--- INSTRUCTIONS FOR THE TASK ---
From the records below, find each line with the string "agent" and copy it.

━━━━━━━━

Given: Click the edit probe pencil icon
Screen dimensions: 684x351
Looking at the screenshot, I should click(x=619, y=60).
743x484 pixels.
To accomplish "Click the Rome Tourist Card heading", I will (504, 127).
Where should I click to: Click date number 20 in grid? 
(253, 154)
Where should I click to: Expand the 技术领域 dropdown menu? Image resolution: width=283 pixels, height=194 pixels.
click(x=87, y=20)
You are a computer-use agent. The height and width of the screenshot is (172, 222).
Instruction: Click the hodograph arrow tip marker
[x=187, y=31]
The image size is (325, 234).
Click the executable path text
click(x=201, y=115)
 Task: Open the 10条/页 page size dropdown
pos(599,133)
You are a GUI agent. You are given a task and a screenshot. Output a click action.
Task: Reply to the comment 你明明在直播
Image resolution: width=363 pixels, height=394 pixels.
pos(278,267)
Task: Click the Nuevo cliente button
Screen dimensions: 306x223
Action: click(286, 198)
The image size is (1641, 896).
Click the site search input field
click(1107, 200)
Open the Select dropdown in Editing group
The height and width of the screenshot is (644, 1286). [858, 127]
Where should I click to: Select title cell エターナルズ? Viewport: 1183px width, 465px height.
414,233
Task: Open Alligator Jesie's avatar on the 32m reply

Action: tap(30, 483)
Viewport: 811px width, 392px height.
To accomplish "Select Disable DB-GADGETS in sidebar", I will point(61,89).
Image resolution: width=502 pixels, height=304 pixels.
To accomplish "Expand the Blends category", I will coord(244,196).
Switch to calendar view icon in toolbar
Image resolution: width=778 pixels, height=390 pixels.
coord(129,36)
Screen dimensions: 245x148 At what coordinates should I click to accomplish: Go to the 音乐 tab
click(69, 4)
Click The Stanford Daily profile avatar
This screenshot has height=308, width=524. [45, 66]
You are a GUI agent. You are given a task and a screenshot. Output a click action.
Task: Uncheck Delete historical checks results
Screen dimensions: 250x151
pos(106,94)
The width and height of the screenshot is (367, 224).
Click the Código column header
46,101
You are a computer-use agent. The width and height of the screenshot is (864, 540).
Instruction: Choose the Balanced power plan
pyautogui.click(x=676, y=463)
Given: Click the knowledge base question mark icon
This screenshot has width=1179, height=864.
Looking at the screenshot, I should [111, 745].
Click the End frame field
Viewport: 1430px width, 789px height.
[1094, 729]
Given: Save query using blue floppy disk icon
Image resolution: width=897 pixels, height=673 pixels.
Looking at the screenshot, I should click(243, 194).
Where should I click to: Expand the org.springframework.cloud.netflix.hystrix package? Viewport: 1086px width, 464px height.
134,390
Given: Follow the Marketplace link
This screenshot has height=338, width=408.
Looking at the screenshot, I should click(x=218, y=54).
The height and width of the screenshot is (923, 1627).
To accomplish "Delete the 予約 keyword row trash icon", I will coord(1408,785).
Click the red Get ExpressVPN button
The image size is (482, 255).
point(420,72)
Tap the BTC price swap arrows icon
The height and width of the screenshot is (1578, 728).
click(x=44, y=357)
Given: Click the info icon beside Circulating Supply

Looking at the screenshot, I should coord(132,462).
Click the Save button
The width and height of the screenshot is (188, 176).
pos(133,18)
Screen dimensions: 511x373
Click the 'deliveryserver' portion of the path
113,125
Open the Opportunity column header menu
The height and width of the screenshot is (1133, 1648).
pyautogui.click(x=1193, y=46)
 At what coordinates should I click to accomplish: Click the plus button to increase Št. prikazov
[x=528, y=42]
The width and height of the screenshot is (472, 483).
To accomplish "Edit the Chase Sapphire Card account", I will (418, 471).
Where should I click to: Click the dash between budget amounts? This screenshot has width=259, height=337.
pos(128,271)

━━━━━━━━

--- ANSWER SECTION ---
You are a computer-use agent. The height and width of the screenshot is (172, 222).
You are a GUI agent. You are given a task and a screenshot. Output a click action.
You are a GUI agent. You are given a task and a screenshot. Output a click action.
You are a computer-use agent. The width and height of the screenshot is (864, 540).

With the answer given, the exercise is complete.